Serendipitous synthesis of cross-conjugated dienes by cascade deconstructive esterification of thiomorpholinone-tethered alkenoic acids

Abdikani Omar Farah, Jorge Garcia, Claire Borg and Timothy K. Beng*
Department of Chemistry, Central Washington University, Ellensburg, WA 98926, USA. E-mail: Timothy.beng@cwu.edu

Received 11th December 2022 , Accepted 10th January 2023

First published on 23rd January 2023


Abstract

Functionalized 1,3-dienes are ubiquitous structural motifs in biologically pertinent molecules. They are frequently employed as precursors for a broad range of chemical transformations, including Diels–Alder reactions. The stereoselective construction of highly decorated 1,3-dienes therefore represents an important research objective. Medicinal chemists are becoming increasingly interested in synthetic methodologies that not only achieve expedient construction and peripheral editing of heterocycles, but also seek to modify their core framework in order to achieve skeletal remodeling. In a succinct manifestation of this ‘scaffold hopping’ concept, we herein describe a cascade reaction, which converts thiomorpholinone-tethered alkenoic acids to 1,1-disubstituted amino-1,3-dienes. This domino process involves esterification of the acid, base-assisted ring-opening, and concomitant 1,2-migration of the α-amino alkenyl group. Several control experiments have revealed that the alkenyl substituent is necessary for deconstruction to occur. Inherently more activated N-aryl-substituted thiomorpholinone acids react significantly faster than their less activated N-alkyl congeners.

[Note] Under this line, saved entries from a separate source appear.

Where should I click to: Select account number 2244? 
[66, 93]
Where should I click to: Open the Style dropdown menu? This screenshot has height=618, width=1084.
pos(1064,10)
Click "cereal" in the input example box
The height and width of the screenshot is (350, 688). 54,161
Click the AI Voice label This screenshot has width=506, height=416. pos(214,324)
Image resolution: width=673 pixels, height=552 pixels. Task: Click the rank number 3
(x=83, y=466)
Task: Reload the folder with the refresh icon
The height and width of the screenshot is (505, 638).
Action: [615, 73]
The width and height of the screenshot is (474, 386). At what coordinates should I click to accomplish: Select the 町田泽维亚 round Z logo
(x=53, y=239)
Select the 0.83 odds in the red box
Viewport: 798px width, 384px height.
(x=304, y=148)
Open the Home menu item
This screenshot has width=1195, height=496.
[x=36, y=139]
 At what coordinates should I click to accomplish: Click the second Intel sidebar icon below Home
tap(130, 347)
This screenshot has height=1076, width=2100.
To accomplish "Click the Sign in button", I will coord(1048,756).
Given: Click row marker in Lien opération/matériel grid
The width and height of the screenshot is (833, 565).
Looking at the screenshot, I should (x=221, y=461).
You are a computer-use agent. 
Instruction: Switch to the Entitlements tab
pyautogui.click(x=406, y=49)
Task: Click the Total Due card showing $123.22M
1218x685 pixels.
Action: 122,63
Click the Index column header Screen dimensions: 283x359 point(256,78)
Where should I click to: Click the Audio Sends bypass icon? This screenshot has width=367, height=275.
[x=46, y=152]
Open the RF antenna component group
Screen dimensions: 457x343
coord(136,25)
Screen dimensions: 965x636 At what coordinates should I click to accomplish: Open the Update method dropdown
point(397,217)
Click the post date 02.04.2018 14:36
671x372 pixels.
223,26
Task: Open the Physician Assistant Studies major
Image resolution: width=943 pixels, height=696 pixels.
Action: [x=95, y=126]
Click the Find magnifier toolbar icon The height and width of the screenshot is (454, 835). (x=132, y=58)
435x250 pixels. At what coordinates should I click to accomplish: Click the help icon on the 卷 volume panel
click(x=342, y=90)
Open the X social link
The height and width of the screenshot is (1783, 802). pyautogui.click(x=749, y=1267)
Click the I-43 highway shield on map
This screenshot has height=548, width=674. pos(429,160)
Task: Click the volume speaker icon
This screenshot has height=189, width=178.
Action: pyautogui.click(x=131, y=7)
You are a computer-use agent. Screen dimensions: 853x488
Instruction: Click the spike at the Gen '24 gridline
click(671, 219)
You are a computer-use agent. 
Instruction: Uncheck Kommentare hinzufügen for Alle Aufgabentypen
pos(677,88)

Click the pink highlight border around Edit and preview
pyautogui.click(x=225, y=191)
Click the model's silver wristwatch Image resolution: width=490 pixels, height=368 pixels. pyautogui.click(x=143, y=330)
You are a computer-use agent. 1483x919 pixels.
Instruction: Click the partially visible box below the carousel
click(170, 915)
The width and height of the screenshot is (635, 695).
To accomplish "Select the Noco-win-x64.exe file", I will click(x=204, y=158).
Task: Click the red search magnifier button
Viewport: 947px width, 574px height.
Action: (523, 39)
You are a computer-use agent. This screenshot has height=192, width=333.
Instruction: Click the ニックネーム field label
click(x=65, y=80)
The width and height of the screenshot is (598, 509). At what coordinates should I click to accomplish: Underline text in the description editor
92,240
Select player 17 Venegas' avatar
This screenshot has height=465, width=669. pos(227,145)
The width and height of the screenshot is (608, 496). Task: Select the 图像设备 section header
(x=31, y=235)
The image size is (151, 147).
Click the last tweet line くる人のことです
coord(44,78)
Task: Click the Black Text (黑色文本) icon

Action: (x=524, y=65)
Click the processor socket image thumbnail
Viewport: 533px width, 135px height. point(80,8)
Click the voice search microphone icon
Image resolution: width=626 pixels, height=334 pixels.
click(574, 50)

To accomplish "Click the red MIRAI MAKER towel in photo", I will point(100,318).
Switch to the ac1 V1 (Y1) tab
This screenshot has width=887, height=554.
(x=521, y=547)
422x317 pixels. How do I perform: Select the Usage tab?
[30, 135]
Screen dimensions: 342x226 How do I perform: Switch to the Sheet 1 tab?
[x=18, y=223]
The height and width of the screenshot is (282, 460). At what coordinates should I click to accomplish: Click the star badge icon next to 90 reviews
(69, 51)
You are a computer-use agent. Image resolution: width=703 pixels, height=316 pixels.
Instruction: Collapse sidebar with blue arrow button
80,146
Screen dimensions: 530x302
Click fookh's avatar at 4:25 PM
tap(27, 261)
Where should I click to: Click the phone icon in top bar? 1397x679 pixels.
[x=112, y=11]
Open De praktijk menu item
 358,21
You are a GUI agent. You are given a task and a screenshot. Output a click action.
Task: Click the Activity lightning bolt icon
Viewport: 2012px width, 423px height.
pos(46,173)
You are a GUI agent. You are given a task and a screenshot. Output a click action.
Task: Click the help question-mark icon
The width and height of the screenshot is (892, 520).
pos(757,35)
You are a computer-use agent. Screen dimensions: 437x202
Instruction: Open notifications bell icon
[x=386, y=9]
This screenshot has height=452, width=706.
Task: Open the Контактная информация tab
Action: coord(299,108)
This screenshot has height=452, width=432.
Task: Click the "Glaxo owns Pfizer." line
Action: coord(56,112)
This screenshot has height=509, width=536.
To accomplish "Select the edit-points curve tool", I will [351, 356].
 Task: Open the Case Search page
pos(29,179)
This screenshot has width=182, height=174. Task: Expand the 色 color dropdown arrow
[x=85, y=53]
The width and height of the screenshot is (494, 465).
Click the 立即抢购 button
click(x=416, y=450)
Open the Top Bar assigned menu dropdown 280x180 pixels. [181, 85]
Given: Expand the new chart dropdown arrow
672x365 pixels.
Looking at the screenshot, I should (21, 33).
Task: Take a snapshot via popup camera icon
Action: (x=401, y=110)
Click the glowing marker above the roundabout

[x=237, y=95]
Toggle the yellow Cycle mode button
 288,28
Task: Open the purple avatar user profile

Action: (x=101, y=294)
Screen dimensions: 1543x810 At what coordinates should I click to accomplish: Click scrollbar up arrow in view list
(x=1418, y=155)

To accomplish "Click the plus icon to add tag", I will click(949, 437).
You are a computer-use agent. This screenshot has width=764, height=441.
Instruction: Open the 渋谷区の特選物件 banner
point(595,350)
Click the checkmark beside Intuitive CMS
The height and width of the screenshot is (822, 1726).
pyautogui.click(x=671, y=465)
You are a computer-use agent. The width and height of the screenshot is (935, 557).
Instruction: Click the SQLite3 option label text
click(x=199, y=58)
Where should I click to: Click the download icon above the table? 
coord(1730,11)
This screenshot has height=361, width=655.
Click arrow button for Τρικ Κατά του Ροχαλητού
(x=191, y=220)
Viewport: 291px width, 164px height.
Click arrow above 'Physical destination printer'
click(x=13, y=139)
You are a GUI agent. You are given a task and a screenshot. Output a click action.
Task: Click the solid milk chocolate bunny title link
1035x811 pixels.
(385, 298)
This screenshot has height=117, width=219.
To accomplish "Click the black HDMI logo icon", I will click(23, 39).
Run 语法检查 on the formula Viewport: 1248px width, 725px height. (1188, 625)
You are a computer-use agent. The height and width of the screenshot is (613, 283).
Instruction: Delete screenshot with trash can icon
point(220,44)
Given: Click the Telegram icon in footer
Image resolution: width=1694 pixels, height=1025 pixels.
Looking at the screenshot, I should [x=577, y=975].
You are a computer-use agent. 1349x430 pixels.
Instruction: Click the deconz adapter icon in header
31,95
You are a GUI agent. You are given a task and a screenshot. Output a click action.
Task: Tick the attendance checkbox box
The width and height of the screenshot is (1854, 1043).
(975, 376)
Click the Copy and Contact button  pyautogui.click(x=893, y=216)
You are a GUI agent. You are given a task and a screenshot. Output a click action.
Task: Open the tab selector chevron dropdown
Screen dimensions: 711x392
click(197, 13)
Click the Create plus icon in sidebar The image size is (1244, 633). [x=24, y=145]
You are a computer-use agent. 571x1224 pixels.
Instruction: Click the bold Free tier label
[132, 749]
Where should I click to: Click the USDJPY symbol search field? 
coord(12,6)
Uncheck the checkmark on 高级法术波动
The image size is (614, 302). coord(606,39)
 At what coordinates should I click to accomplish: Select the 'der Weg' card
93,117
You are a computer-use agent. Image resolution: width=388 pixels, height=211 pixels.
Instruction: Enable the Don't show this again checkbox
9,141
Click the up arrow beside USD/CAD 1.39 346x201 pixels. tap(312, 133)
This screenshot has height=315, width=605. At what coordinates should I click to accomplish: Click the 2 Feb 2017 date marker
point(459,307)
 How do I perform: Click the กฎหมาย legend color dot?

Functionalized 1,3-dienes are omnipresent scaffolds in biologically pertinent molecules and also feature as precursors for a broad range of chemical transformations.1 Examples include metathesis, ene reactions, reductive aldolization, or cycloaddition. Specifically, the increased reactivity of amino-substituted 1,3-dienes in the heteroatom-assisted Diels–Alder reaction allows for the facile preparation of functional arrays, which would otherwise be difficult to obtain through conventional modes of reactivity.2 Indeed, bimolecular and intramolecular Diels–Alder reactions of 1-N-acylamino-1,3-dienes have been well-studied and typically proceed with a high degree of regioselectivity and facial selectivity.3 It is now fully appreciated that the alkene geometry influences the stereochemical outcome and the efficiency of reactions involving 1,3-dienes.4 Hence, several synthetic methods have been developed for the stereoselective construction of substituted 1,3-dienes.5

Sulfur-containing compounds are highly prevalent in natural and various biological systems.6 The divalent sulfur atom introduces a metabolic liability from a drug discovery standpoint.7,8 Specifically, the 1,4-thiomorpholine moiety has been widely encountered in a variety of bioactive products including DPP-IV inhibitors,9 anti-inflammatory drugs,10 antimycobacterial agents,11 and hypolipidemic compounds.12–15 We previously revealed that base-assisted methyl esterification of N-alkyl thiomorpholinone acids of type 1 (Fig. 1A) at room temperature, followed by Vilsmeier–Haack functionalization afforded dihydro-1,4-thiazines such as 2.16 During the course of the aforementioned studies, when a thiomorpholinone acid bearing a bulky tert-butyl group (i.e., 3a), was methylated at 50 °C, the expected lactam ester was not observed. Instead, ring-opened product 4a was obtained (Fig. 1B). Notably, 4a contains the β-enamino ester subunit, which is a well-recognized synthon for accessing azaheterocyclic architectures such as indoles, quinolines, pyridinones, and aminofuranones.17 Additionally, 4a harbors the highly versatile N,N-disubstituted-1,3-aminodiene motif.


image file: d2ra07916j-f1.tif
Fig. 1 (A) Peripheral functionalization of N-alkylated allylic thiomorpholinone acids, (B) serendipitous discovery of a deconstructive esterification protocol, (C) proposed plan for the synthesis of cross-conjugated aminodienes of type 4.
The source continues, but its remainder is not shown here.